## Work required
Find the line that contains "You are a GUI" in the records below, then repeat exactly that line and each one after it, leaving pictures out.

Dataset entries

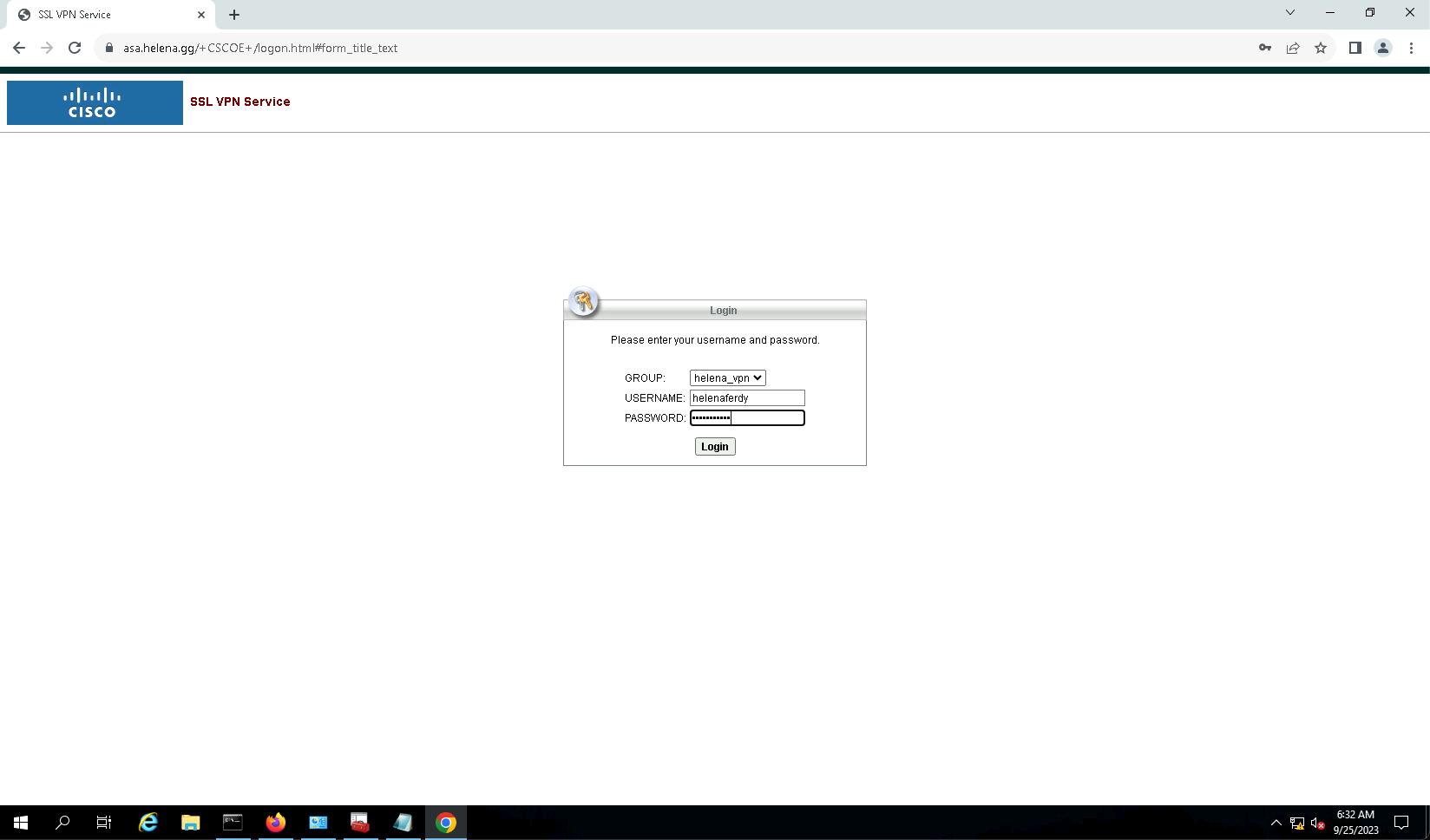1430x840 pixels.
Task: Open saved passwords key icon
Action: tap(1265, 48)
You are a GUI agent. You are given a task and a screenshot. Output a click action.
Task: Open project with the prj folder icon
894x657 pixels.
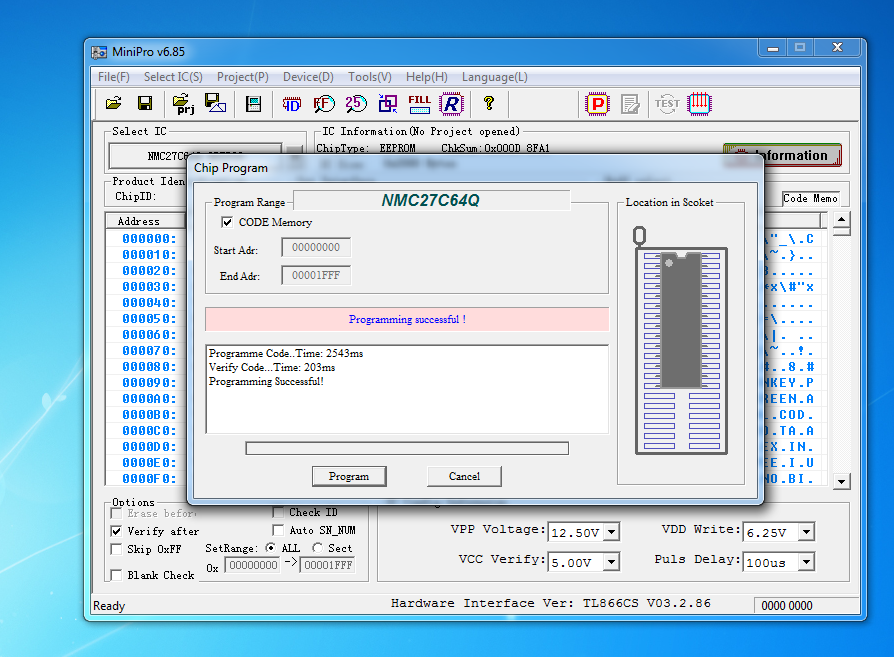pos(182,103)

## Answer section
You are a GUI agent. You are given a task and a screenshot. Output a click action.
Task: Open project with the prj folder icon
894x657 pixels.
pos(182,103)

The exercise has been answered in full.